Sa statue, intitulée Him (lui), réalisée en 2001 et déjà exposée auparavant, a été cette fois installée au coeur de la capitale polonaise, où sont morts et d'où ont été déportés des milliers de juifs victimes du régime nazi durant la Seconde Guerre mondiale.
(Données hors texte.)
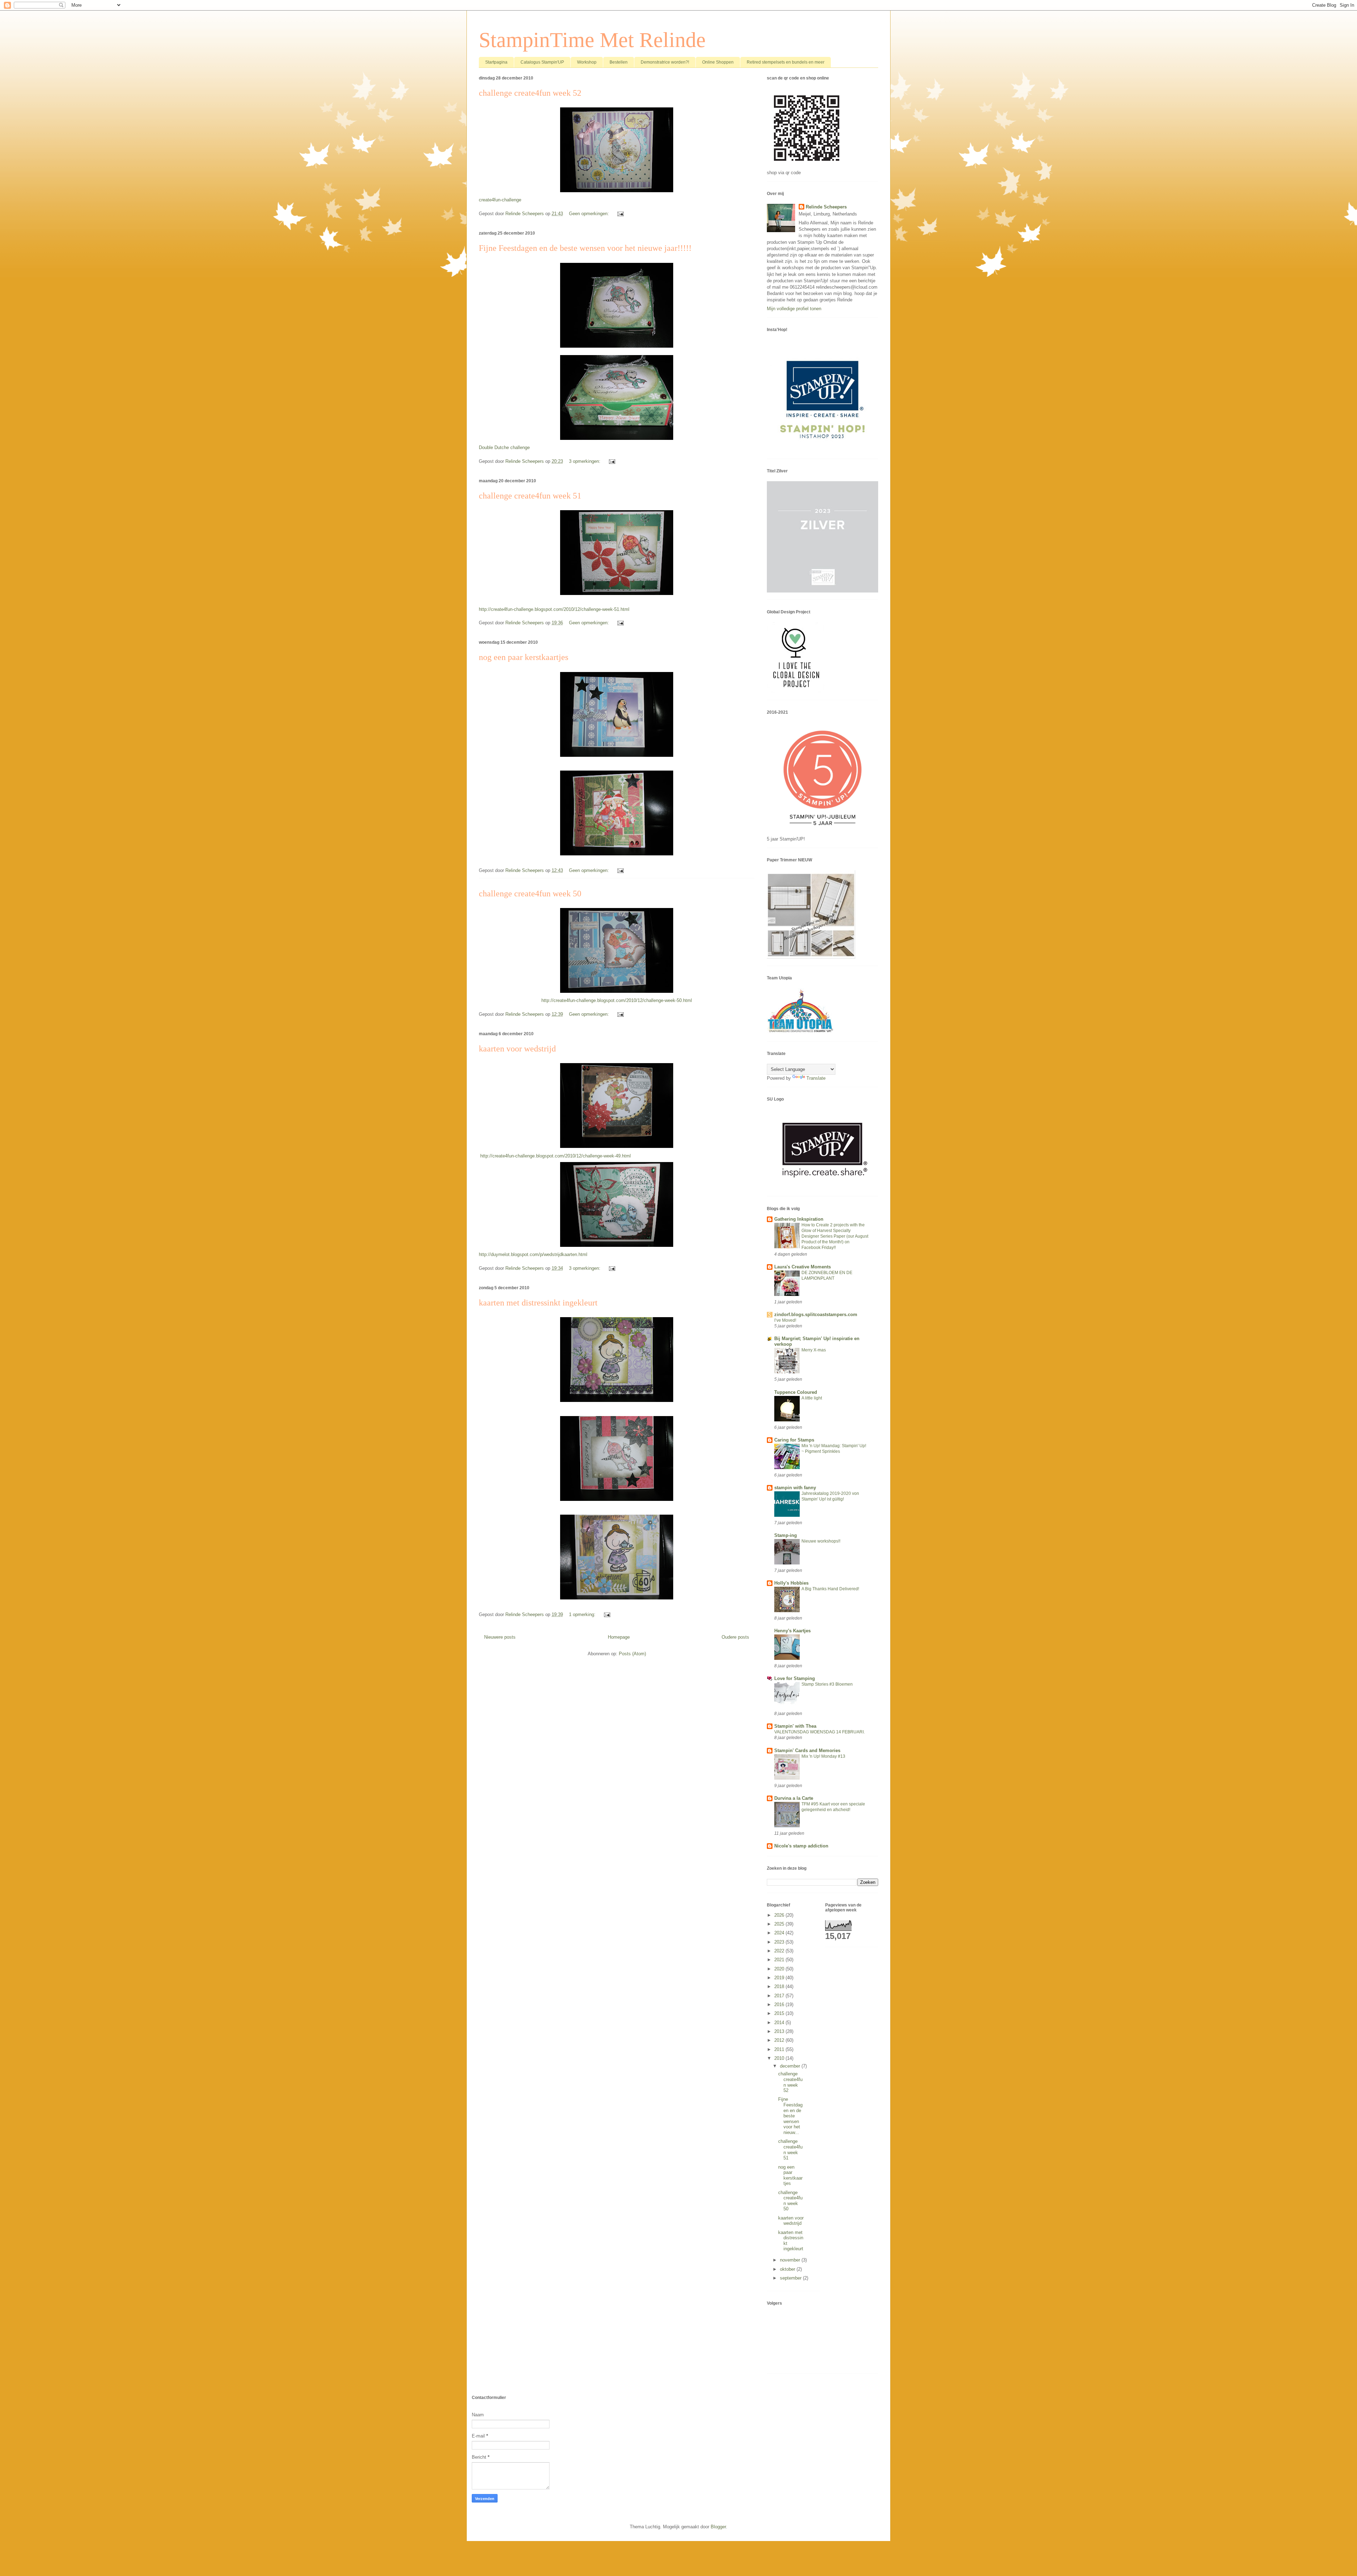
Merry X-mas (813, 1350)
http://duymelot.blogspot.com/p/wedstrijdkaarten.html (533, 1254)
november (790, 2260)
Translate (816, 1078)
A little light (811, 1398)
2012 (780, 2040)
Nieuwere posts (500, 1637)
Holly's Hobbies (791, 1583)
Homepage (619, 1637)
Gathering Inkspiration (798, 1219)
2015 (780, 2013)
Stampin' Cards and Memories (807, 1750)
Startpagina (496, 62)
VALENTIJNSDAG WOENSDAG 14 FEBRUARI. (819, 1731)
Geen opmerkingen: (589, 213)
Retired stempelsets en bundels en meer (785, 62)
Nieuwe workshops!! (820, 1541)
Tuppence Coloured (795, 1392)
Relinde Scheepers (826, 207)
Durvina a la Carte (793, 1798)
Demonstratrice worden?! (665, 62)
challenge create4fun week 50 (530, 893)
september (791, 2278)
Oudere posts (735, 1637)
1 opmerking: (583, 1614)
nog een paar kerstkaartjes (523, 657)
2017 (780, 1995)
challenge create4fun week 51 (530, 495)
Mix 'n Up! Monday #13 (823, 1756)
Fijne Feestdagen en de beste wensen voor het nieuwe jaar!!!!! (585, 248)
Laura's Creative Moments (802, 1266)
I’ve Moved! (785, 1320)
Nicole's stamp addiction (801, 1846)
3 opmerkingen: (585, 461)
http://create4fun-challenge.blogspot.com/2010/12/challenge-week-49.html (555, 1156)
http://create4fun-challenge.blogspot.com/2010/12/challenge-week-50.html (616, 1000)
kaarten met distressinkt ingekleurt (538, 1302)
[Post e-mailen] (620, 213)
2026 (780, 1915)
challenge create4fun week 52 (530, 93)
The Guardian décrit le dispositif:

«La statue d'Hitler n'est visible qu'à travers un trou creusé dans une porte en bois et les spectateurs ne peuvent voir que le dos de la petite silhouette priant dans une cour.»
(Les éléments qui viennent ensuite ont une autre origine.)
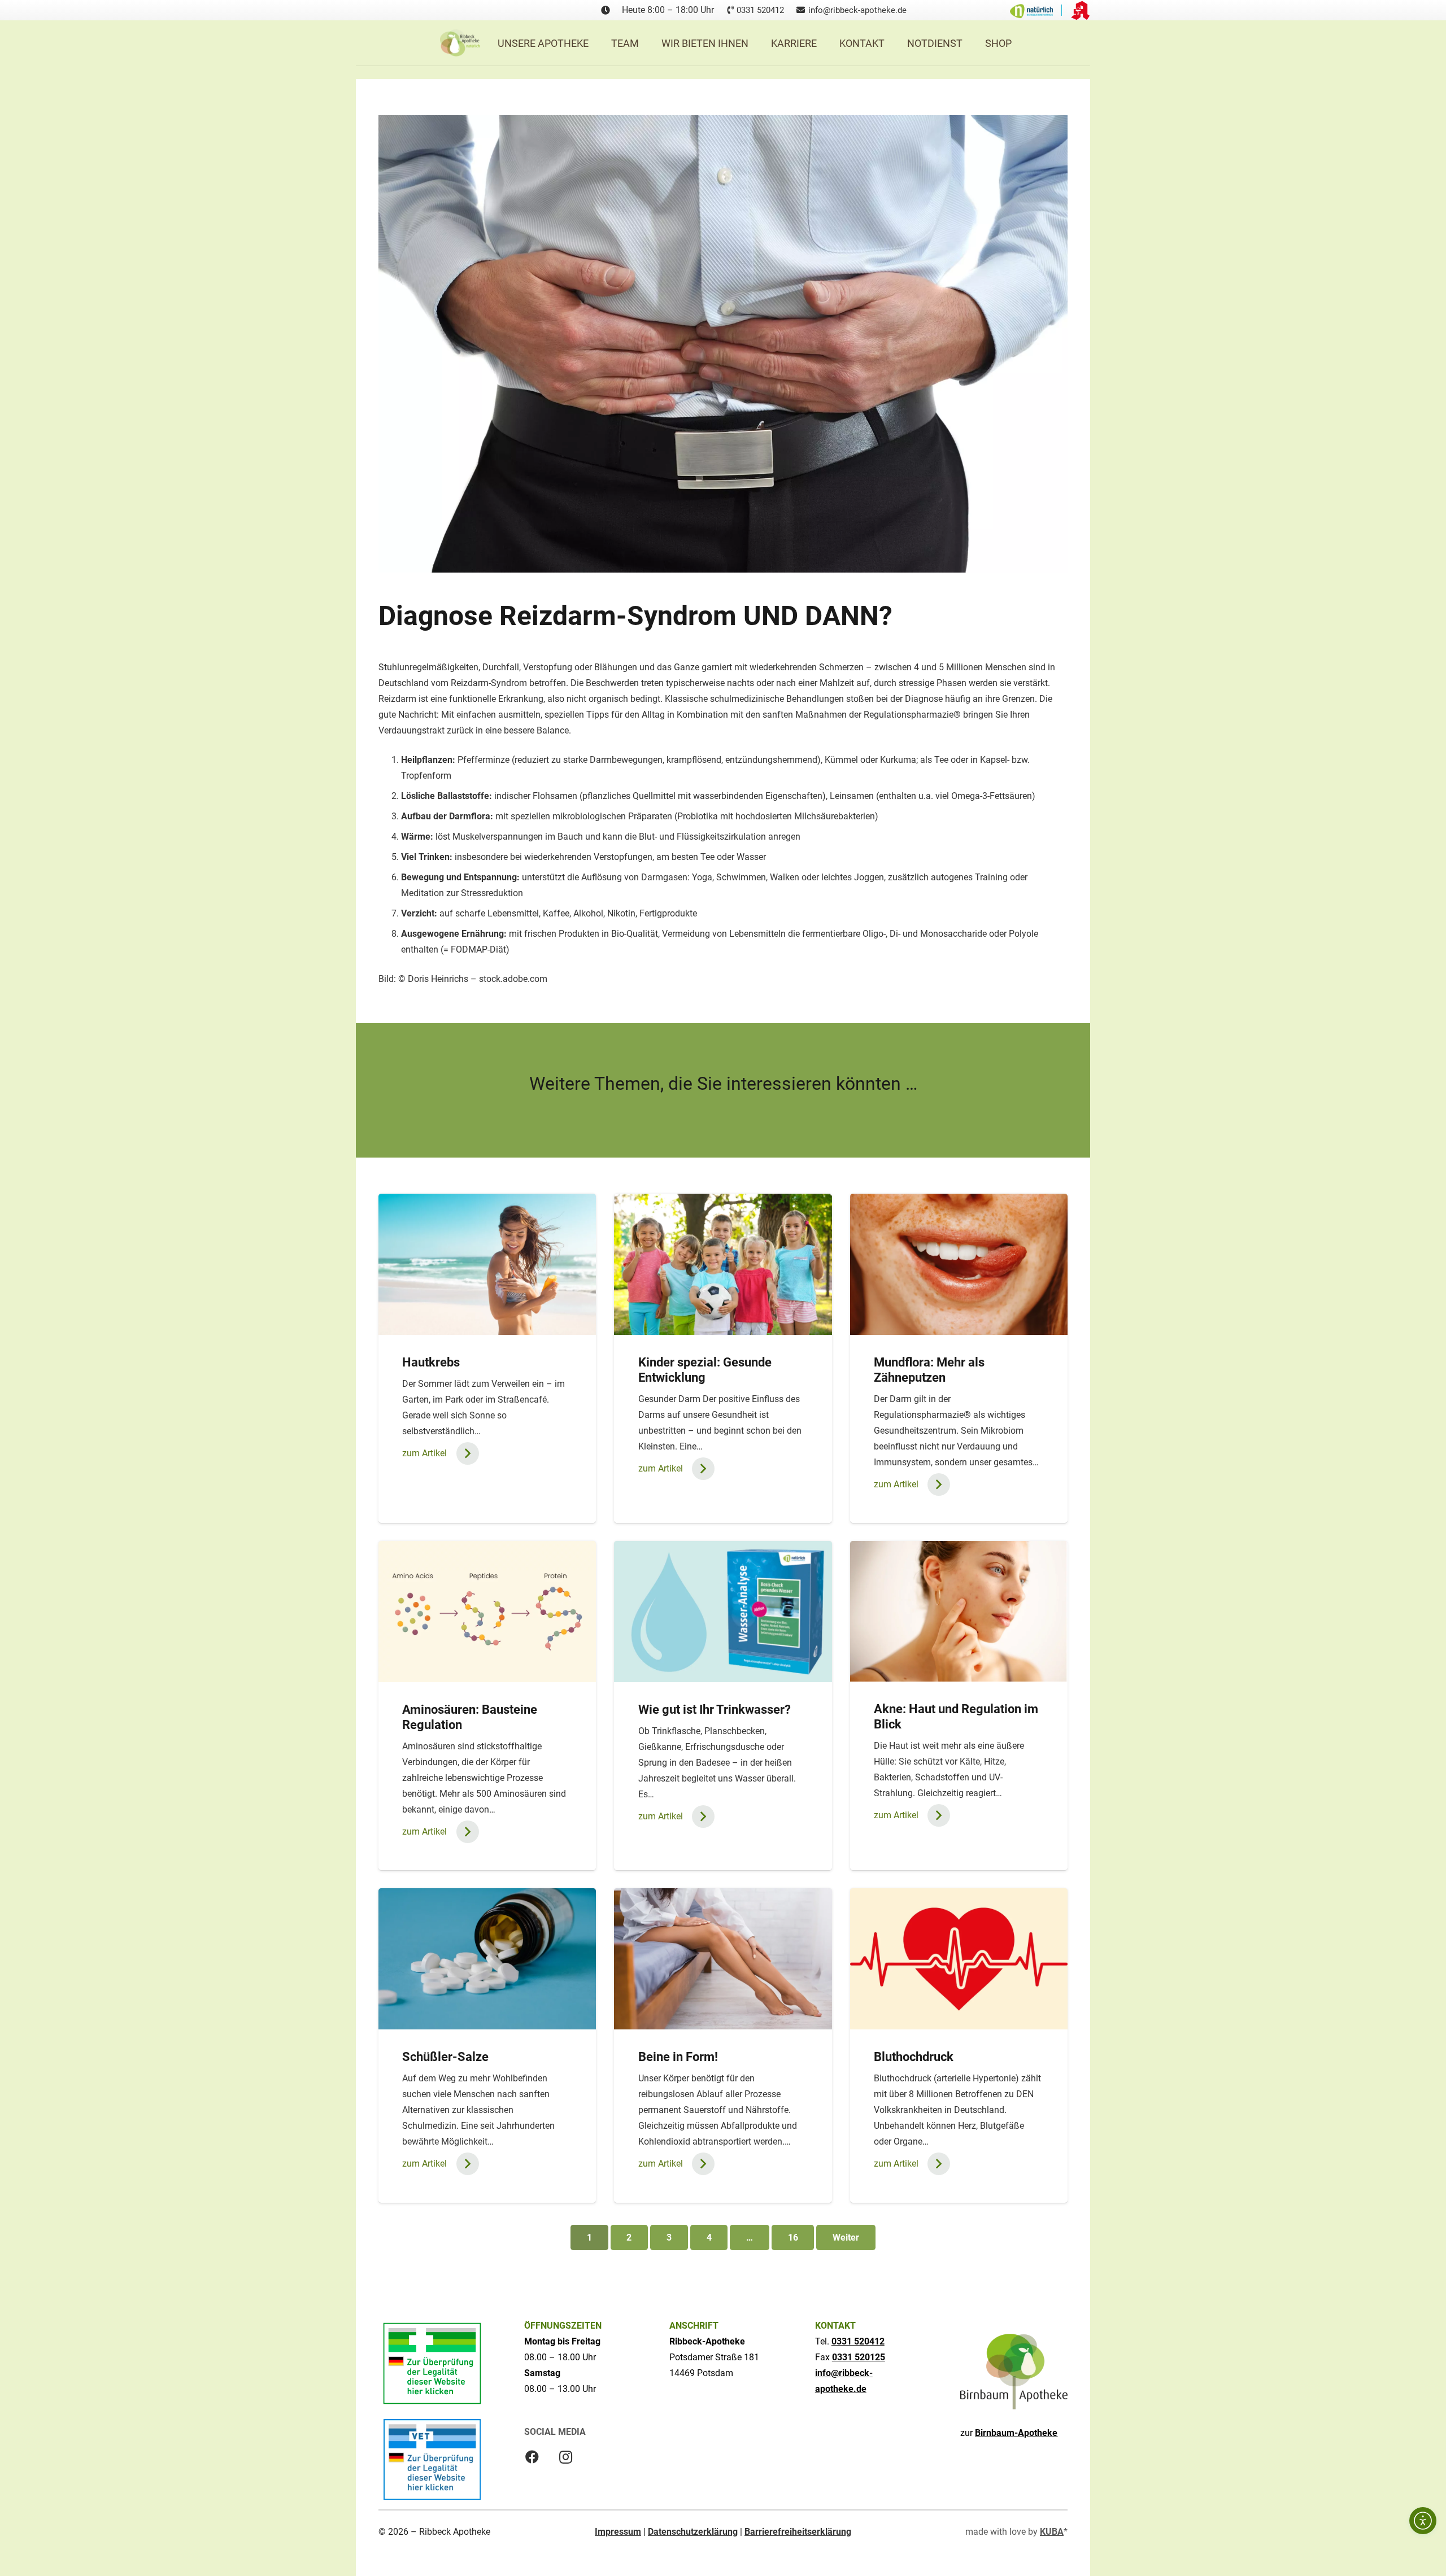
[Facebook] (532, 2457)
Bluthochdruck (913, 2056)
Vanessa Gera, de l'Associated Press, précise:

«L'artiste n'explicite pas ce pour quoi Hitler est en train de prier, mais le but plus général, selon les organisateurs, est de faire réfléchir les gens sur la nature du mal

The Guardian souligne:

«La statue a attiré un grand nombre de visiteurs depuis son installation le mois dernier, mais certaines organisations ont critiqué la décision de l'ériger dans un lieu aussi sensible.»

Pour le Centre Simon Wiesenthal, le fait d'exposer cette statue à Varsovie, dans ce lieu, est «une provocation insensée qui insulte la mémoire des victimes juives du régime nazi».

Efraim Zuroff, le directeur du Centre Simon Wiesenthal a déclaré dans un communiqué:

«En ce qui concerne les juifs, la seule prière d'Hitler était qu'ils soient rayés de la surface de la Terre.»

Fabio Cavallucci, directeur du Center for Contemporary Art, qui a supervisé l'installation, a déclaré:

«Il n'est pas question du côté de l'artiste ou du centre d'insulter la mémoire juive (...) C'est une œuvre d'art qui essaie de parler du fait que le mal se cache partout dans le monde

Dans un article paru en janvier 2012, Aurélien Le Genissel rappelait sur Slate:

Que ce soit Him (2001), une dérangeante sculpture ultra réaliste d’Hitler agenouillé ou de La Nona ora (1999), un portrait du Pape Jean Paul II renversé par un étrange météorite, Cattelan se défend pourtant de toute idée de provocation:

«J’aimerais bien être assez bon pour penser à faire quelque chose de provocateur et pouvoir le faire. J’aimerais avoir une télécommande sur laquelle appuyer pour réaliser des œuvres de ce genre sur commande. Mais ça ne marche pas comme ça».

Il rajoute quand même qu’il a toujours aimé «l’idée des œuvres qui te prennent et te donnent un coup de poing dans le ventre».